*** Task data Section Begins ***

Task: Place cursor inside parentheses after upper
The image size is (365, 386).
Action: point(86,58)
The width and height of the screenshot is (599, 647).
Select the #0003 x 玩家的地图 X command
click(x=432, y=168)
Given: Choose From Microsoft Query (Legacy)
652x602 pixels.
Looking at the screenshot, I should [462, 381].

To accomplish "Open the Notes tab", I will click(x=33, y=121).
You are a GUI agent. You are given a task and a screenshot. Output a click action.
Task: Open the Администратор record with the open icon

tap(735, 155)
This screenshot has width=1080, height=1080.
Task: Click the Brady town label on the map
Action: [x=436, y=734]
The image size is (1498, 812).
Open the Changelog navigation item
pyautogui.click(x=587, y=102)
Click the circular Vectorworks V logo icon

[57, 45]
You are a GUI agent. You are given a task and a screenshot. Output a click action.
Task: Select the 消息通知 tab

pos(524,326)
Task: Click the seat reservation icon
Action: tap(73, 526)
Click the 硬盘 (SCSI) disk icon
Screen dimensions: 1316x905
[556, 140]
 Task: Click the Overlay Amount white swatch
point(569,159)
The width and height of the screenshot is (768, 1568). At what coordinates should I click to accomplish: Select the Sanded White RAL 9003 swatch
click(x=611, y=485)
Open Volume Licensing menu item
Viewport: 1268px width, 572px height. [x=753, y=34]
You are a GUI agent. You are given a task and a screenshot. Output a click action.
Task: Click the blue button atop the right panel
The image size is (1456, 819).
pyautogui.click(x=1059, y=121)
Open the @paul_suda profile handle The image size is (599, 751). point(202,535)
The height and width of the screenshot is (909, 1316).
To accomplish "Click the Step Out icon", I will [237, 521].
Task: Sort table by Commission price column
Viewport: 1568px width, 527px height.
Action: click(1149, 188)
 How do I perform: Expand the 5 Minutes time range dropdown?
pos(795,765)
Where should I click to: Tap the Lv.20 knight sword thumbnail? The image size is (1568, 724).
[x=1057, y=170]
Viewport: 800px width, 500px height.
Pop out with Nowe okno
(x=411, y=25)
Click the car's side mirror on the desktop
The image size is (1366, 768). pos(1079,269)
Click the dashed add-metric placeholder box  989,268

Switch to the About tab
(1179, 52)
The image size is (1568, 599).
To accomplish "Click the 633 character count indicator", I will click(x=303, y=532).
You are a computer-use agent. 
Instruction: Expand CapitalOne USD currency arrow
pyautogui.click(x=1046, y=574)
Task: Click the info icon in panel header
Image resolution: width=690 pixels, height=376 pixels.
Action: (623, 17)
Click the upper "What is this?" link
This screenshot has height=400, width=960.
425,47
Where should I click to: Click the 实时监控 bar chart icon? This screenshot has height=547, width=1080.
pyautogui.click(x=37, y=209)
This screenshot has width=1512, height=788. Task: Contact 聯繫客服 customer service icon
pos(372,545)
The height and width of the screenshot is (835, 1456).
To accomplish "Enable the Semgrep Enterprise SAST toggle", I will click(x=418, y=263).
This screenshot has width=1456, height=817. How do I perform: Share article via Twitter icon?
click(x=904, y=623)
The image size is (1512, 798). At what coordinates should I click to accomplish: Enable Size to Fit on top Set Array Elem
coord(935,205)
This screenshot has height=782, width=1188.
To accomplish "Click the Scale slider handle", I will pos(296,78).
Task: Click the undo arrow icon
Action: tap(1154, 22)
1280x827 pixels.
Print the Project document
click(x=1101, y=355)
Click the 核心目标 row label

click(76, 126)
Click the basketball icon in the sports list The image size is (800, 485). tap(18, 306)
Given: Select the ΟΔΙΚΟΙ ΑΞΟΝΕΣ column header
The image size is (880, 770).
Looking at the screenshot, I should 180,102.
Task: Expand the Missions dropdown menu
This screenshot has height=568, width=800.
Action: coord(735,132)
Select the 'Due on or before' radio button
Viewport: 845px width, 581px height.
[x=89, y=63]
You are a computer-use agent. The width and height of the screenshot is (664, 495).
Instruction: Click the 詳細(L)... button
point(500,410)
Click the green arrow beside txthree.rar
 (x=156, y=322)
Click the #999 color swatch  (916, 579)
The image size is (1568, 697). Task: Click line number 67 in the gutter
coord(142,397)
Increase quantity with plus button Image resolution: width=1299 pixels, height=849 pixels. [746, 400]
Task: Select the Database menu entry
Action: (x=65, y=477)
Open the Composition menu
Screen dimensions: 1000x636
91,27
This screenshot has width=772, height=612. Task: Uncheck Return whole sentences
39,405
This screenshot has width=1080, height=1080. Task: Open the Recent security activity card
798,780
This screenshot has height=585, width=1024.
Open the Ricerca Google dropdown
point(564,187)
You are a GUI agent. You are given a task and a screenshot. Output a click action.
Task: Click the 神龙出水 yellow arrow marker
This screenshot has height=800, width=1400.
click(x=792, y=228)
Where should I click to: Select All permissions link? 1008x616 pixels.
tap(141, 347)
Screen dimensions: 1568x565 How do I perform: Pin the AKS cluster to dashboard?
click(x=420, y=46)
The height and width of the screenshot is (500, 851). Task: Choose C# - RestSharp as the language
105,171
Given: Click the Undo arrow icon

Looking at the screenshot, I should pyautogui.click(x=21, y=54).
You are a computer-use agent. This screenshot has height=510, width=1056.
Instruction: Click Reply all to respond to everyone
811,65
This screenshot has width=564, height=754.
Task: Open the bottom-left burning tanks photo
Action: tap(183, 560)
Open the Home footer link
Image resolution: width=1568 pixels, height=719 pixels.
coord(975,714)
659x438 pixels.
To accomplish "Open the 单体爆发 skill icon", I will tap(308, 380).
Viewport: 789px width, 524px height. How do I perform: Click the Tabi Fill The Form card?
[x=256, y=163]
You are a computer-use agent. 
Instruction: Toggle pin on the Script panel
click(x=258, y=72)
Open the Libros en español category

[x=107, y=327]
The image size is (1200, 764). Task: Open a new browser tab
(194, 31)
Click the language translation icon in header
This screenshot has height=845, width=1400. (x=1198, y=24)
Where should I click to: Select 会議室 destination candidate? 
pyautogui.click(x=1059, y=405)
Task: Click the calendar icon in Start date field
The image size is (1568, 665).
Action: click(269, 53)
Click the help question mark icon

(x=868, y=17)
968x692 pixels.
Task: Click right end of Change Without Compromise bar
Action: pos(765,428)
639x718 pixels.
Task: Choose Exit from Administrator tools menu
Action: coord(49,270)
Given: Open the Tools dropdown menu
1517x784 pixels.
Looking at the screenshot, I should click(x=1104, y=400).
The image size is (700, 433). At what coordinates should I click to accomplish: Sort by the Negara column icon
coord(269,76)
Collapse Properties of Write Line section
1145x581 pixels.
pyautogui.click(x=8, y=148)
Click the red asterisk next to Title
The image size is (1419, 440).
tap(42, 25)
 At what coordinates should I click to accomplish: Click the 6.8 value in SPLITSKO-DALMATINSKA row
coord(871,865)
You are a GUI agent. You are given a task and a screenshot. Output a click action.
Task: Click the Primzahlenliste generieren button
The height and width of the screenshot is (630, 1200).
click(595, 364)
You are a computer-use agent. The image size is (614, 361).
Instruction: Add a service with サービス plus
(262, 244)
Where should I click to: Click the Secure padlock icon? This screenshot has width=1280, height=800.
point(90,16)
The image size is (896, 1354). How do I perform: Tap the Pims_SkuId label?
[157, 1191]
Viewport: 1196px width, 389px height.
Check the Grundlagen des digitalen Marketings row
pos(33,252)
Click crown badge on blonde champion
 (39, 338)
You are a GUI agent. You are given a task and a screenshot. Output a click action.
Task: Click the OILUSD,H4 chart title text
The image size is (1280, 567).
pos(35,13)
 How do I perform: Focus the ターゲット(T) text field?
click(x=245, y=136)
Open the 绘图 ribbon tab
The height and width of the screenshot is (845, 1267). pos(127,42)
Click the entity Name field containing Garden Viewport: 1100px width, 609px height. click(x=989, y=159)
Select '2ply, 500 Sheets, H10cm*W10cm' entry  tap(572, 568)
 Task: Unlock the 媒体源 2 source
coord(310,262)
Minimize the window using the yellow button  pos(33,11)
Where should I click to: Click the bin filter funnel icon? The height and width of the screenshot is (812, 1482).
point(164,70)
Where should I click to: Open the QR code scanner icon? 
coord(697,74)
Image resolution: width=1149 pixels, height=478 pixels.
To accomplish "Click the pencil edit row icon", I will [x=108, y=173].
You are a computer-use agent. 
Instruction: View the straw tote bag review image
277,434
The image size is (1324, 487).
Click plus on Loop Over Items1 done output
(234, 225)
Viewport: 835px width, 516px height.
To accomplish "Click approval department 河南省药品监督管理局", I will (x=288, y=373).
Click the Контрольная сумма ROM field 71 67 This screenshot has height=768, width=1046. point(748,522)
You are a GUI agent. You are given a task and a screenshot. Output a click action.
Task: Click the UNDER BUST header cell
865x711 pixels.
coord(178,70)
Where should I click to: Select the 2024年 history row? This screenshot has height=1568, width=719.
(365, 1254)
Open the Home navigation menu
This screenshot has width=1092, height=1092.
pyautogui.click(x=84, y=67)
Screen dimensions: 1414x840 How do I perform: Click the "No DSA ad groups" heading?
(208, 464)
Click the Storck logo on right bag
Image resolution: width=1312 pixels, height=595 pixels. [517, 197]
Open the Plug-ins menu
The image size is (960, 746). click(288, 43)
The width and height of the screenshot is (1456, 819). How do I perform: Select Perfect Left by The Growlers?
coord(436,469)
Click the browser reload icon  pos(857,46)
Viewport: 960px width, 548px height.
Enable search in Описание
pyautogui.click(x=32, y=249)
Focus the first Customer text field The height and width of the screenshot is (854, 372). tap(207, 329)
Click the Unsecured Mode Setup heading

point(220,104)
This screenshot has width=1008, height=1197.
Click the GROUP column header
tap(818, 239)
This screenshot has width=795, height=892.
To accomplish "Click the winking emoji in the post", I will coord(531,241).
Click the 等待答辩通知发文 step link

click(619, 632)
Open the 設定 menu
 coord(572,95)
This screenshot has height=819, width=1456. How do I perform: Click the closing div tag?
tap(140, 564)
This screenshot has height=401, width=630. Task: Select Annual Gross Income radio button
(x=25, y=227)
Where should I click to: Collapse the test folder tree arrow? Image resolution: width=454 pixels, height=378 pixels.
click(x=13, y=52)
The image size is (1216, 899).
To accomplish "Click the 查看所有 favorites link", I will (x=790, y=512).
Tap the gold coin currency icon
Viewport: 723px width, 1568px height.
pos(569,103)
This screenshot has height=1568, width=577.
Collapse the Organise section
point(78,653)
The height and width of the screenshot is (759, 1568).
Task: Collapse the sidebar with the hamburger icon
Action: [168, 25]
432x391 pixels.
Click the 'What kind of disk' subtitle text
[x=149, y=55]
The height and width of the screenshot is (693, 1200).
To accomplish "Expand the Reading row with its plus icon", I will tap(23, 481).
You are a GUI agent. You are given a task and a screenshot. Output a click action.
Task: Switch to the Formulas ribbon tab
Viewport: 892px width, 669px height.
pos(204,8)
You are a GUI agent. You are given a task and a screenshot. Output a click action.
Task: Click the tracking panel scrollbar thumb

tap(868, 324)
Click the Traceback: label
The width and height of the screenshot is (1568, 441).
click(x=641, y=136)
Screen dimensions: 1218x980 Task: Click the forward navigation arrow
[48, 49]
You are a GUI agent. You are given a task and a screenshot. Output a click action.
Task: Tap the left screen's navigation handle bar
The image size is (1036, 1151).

*** Task data Section Ends ***

What to do: Set down only the lines above that fall between the line holding "Given: Open the Tools dropdown menu" and the line holding "Task: Click the OILUSD,H4 chart title text", inclusive, keeping each exact.

Output below:
Given: Open the Tools dropdown menu
1517x784 pixels.
Looking at the screenshot, I should click(x=1104, y=400).
The image size is (700, 433). At what coordinates should I click to accomplish: Sort by the Negara column icon
coord(269,76)
Collapse Properties of Write Line section
1145x581 pixels.
pyautogui.click(x=8, y=148)
Click the red asterisk next to Title
The image size is (1419, 440).
tap(42, 25)
 At what coordinates should I click to accomplish: Click the 6.8 value in SPLITSKO-DALMATINSKA row
coord(871,865)
You are a GUI agent. You are given a task and a screenshot. Output a click action.
Task: Click the Primzahlenliste generieren button
The height and width of the screenshot is (630, 1200).
click(595, 364)
You are a computer-use agent. The image size is (614, 361).
Instruction: Add a service with サービス plus
(262, 244)
Where should I click to: Click the Secure padlock icon? This screenshot has width=1280, height=800.
point(90,16)
The image size is (896, 1354). How do I perform: Tap the Pims_SkuId label?
[157, 1191]
Viewport: 1196px width, 389px height.
Check the Grundlagen des digitalen Marketings row
pos(33,252)
Click crown badge on blonde champion
 (39, 338)
You are a GUI agent. You are given a task and a screenshot. Output a click action.
Task: Click the OILUSD,H4 chart title text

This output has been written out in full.